Managing your food environment has the potential to make healthy eating easier and take willpower out of the equation. With some proper planning and minimal upkeep, you can manipulate your environment in such a way to cause you to think about food a little less, reduce the number of extraneous temptations you face, and make it easier for you to make better choices. 
 

Food Environment Guidelines For Success

  1. If it’s not immediately in your environment, you’re probably not going to eat it: So keep it out. In some cases, the best decision might be to not purchase something in the first place.

  2. Keep the calorie-dense, low-satiety food (chips, cakes, lollies, etc.) in less visible and less convenient locations.

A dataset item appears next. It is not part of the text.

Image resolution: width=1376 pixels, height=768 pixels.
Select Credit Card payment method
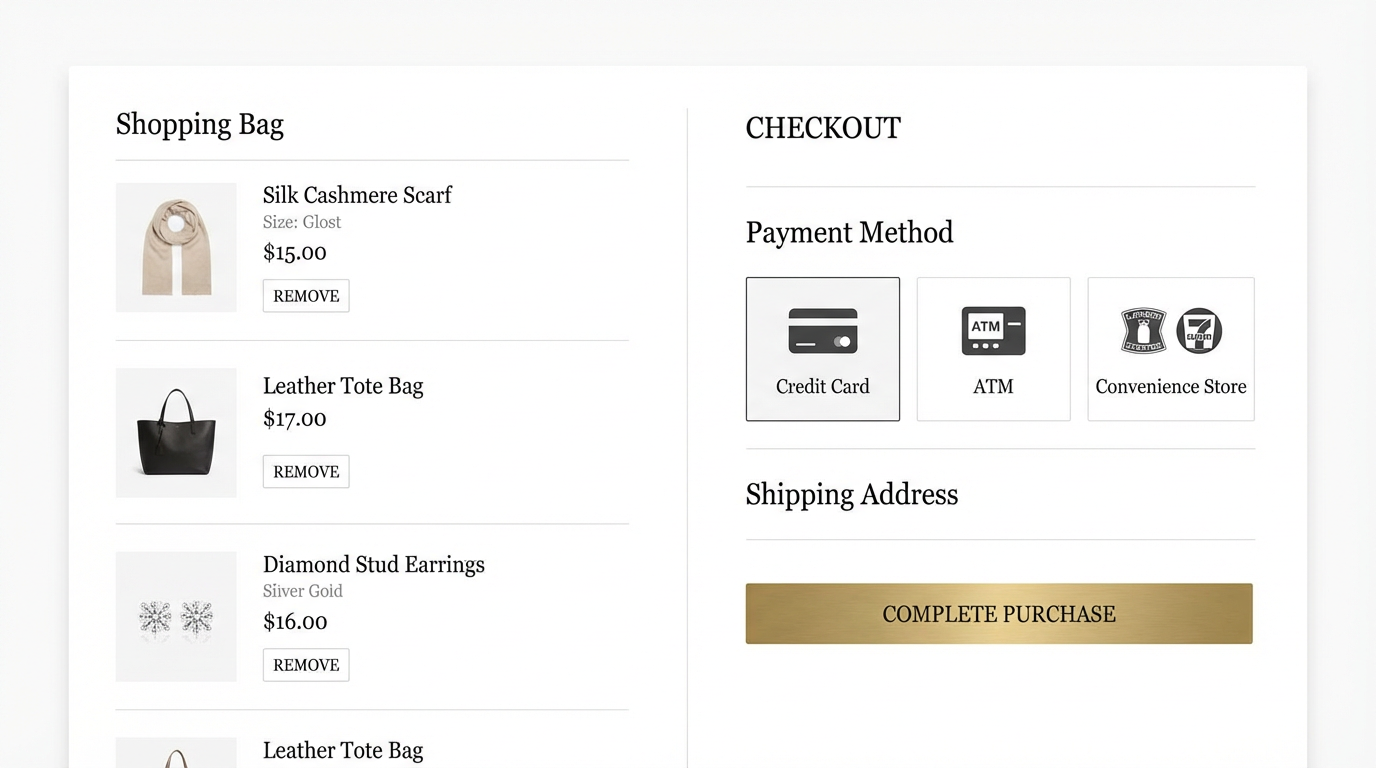click(x=822, y=386)
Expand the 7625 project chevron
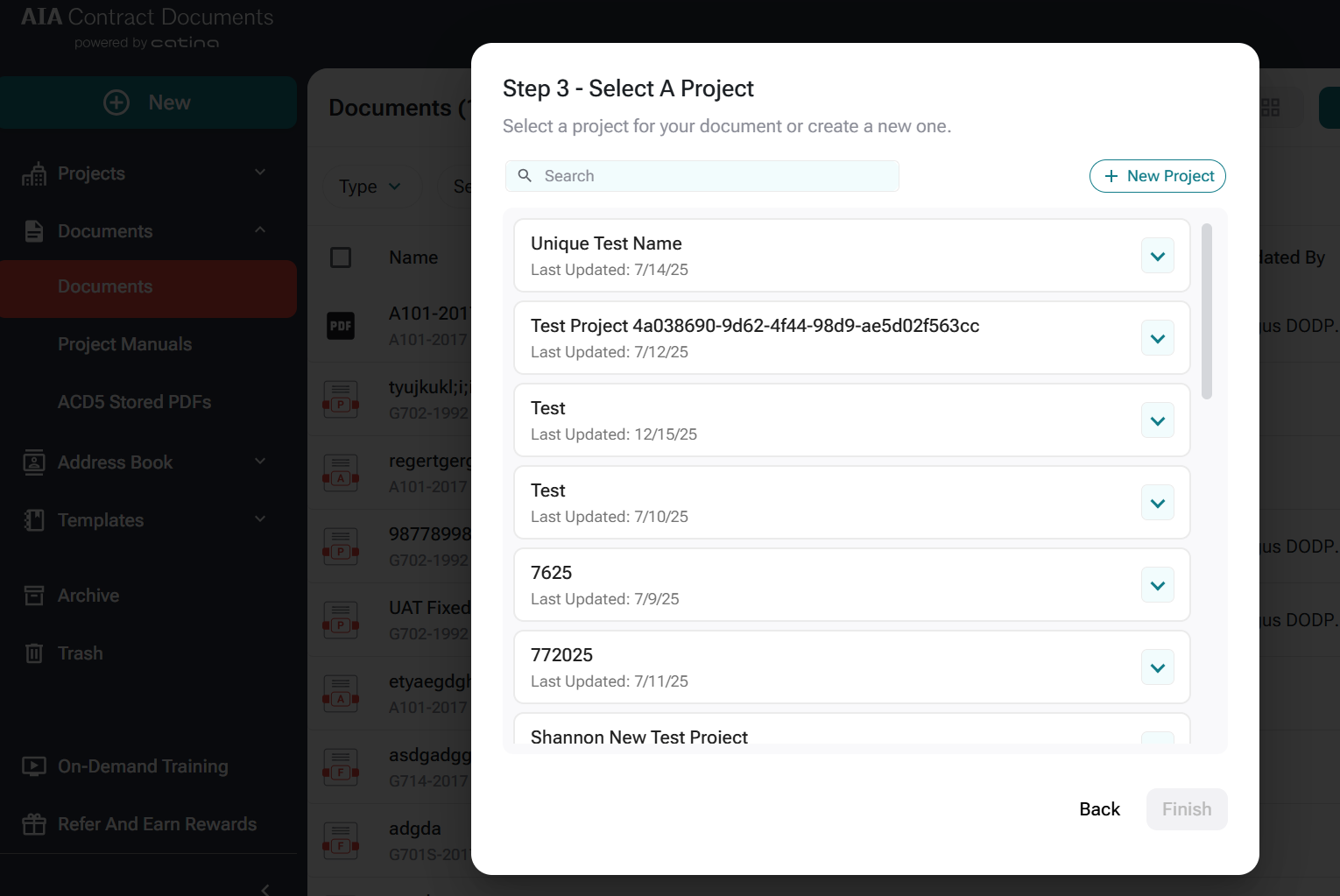The height and width of the screenshot is (896, 1340). coord(1157,586)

  3. If you want a nutrient-dense food to be prevalent in your diet, make it prevalent in your environment. For example, keep a fruit bowl in plain sight in your kitchen so you can easily see AND access it. Keep refrigerated vegetables on the front and middle shelves of your refrigerator, and keep more calorie-dense refrigerated items near the back and on top or bottom shelves

  4. Generally speaking, food variety may increase food consumption. Consequently, keep a wide variety of foods you want to eat more of (like fruits, vegetables, and lean protein sources), and keep a narrow variety of junk foods.

  5. Try to eat meals in a non-distracted setting like at a table without a television.

  6. If you are serving food out of large bowls/containers, do not keep the serving bowls at the dining table. Leave them on a counter or in the kitchen so you have to portion your food on to your plate and bring the plate to the table. This makes it less likely that you’ll keep adding more food to your plate. This same strategy applies to snack foods.

  7. If you tend to graze, stop hanging out in the kitchen! Likewise, if you’re at a social event, creating physical distance from certain foods can be quite helpful.

What This All Comes Down To:

Foods that you should be eating MORE of need to be more visible, more convenient, more prevalent, and of greater variety in your environment.

Foods that you need to eat LESS of should be less visible, less convenient, less prevalent, and of lower variety (in some cases nonexistent!) in your environment
 

Practice intelligent and regular grocery shopping

This is one of the most important and effective habits my clients can adopt. What you purchase determines what ends up in your food environment. Make sure you purchase a variety of the foods you want to eat more of, and make sure you limit the foods you want to eat less of. When you bring those foods home, take the time to display or position them accordingly in your food environment.

Food environment impacts us in so many ways. It’s not discussed enough in the fitness realm, and it’s not utilised enough by people trying to form better habits.

Take some time to use some of the above strategies. I’m sure you’ll find yourself making fewer choices about food, making better choices about food, and not having to test your willpower as frequently.